## Фрагмент текста:
________________

Блаженный Августин и августинизм в западной и восточной традициях - Коллектив авторов
Кандидатские диссертации антропологической тематики, ориентированные на блаженного Августина, также можно разделить на несколько направлений, впрочем, очень тесно связанных друг с другом: спор блаженного Августина с пелагианами, свобода человека, учение о воле и о благодати Божией, психология Иппонийского епископа[599]. Последнее направление набирало силу в связи с общим интересом к психологии в начале XX в., который не мог не захватить и высшие духовные школы. Сюда же можно отнести работы, связанные с самим блаженным Августином и его «Исповедью»[600]. Как представляется юным богословам и будущим пастырям, «Исповедь» блаженного Августина – уникальный источник для личной христианизации, чрезвычайно важный для России конца XIX – начала XX в. Неоднократно проводится сравнение ее с одноименным сочинением Ж.-Ж. Руссо – этому посвящено даже две специальные диссертации[601]. Разумеется, сравнение приводило к выводам не в пользу Руссо: если Руссо, описывая пороки, может возбуждать греховную тягу к ним, то Августин питает к порокам отвращение и учит в деле искоренения порока полагаться на сверхъестественную помощь. Подвиг же человеческий, к которому авторы сочинений призывают вместе с Иппонийским епископом российское общество, – обращение ко Христу, приобретение этого религиозного опыта.
Однако есть и работы, более «обличительные» по отношению к Иппонийскому епископу и написанные с протопастырским пафосом и несогласием: падший человек в понимании блаженного Августина неспособен не только самостоятельно спастись и творить что-либо положительное без помощи благодати, но и делать какое-либо самостоятельное аскетическое усилие.
К антропологическим работам по блаженному Августину примыкают гносеологические, авторы которых обращаются к августиновской sensus mentis – особой способности души познавать Бога[602]. Однако все авторы этих работ не минуют высказать блаженному Августину упрек в том «раздвоении» западного христианства, которому он содействовал: онтологическую пропасть между Богом и человеком, которую сам-то Августин заполнял, прибегнув к платоновской антропологии, но оставил при этом тяжелое наследие как католической схоластике, так и Реформации. В логическом завершении августиновских идей, сделанных схоластами, взаимоотношения между Богом и человеком понимаются как внешние им обоим, благодать же может даваться на основании «заслуг» Христа, удовлетворившего Своей искупительной жертвой Божественное правосудие. Реформаторы, отказавшись от понятий «заслуг» и «добрых дел», остались с раздвоением между Богом и человеком, конечная судьба которого определяется одной благодатью (sola gratia).

________________

## Суть задания:
1. Изложите в двух предложениях фрагмент о диссертациях, посвященных блаженному Августину.
2. Продолжите фрагмент о диссертациях, посвященных блаженному Августину, с того места, где он заканчивается.

## Фрагмент данных:
________________

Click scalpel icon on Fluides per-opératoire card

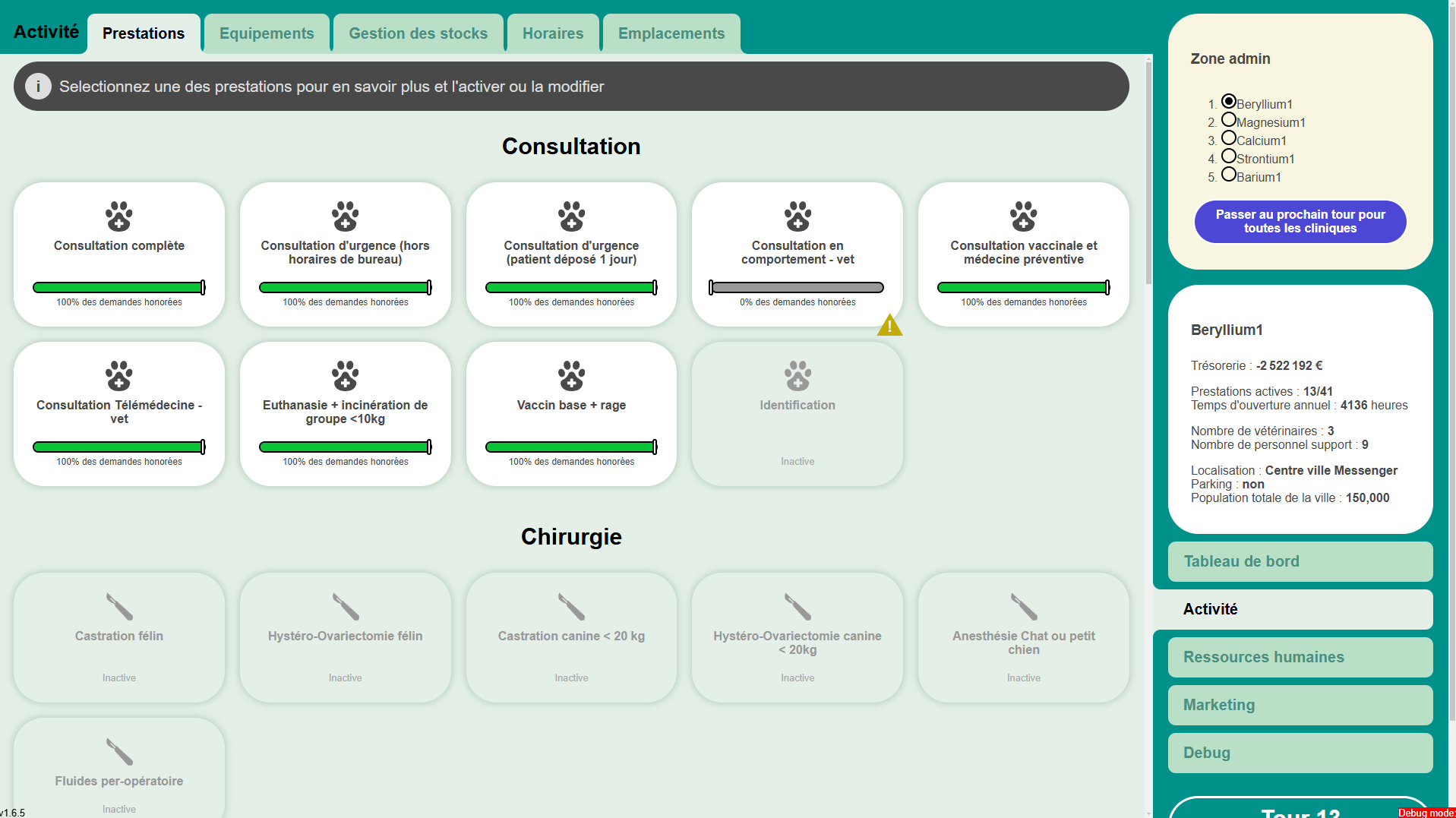119,752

________________

## Ответы к заданию:
1. Кандидатские диссертации антропологической тематики о блаженном Августине посвящены его спору с пелагианами, учению о свободе человека, о воле и благодати, его психологии и «Исповеди», которую не раз сравнивали с одноименным сочинением Руссо, причем выводы оказывались не в пользу Руссо; есть и более «обличительные» работы, несогласные с тем, что падший человек, по Августину, не способен даже к самостоятельному аскетическому усилию. К ним примыкают гносеологические работы об августиновской sensus mentis, авторы которых упрекают Августина в том, что он содействовал «раздвоению» западного христианства и оставил тяжелое наследие как католической схоластике, так и Реформации.

2.
Можно проследить распространение интереса к антропологической тематике среди академий: из СПбДА – от учеников А. Е. Светилина – в МДА (явно через преосвященного Антония (Храповицкого), но, видимо, не только через него), затем в КазДА. Последнее совпадает по времени с перемещением туда на ректуру того же преосвященного Антония, но следует иметь в виду и местный казанский интерес к блаженному Августину. Казанский профессор Дмитрий Гусев еще в 1876 г. обращался к антропологии Иппонийского епископа[603], его же преемник по кафедре патристики Леонид Писарев не только сам представил фундаментальное исследование по учению блаженного Августина о человеке в его отношении к Богу[604], но и инициировал ряд кандидатских работ по антропологии Иппонийского епископа.
Несколько работ посвящено триадологии и пневматологии блаженного Августина. Новый этап диалога со старокатоликами и англиканами вновь поставил вопрос о filioque, и Святейший Синод призвал академии заняться вновь этим вопросом. В 1900–1902 гг. каждая из академий представила по кандидатской диссертации на эту тему[605], но эти работы не содержат каких-либо оригинальных идей.
Наконец, обратим внимание на диссертации, определенные связью блаженного Августина с подготовкой клириков. Сочинения на тему «Блаженный Августин как гомилет»[606] не представляют значительного интереса, однако важность этой темы блаженного Августина для российской духовной школы с ее проповеднической заостренностью придавала этим работам определенную важность.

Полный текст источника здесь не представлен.